▶ [ENTRÉES AFFICHÉES]:
------------------------------

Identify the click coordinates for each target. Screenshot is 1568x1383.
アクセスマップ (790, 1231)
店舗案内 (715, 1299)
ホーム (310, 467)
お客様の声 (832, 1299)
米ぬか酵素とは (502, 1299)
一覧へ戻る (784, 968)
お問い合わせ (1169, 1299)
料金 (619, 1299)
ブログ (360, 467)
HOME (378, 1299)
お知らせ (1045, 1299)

------------------------------

▶ [EXERCICE PROPOSÉ]:
Affichez toutes les lignes des entrées ci-dessus où figure la chaîne « target ». La casse compte.

▶ [RÉPONSE RÉDIGÉE]:
Identify the click coordinates for each target. Screenshot is 1568x1383.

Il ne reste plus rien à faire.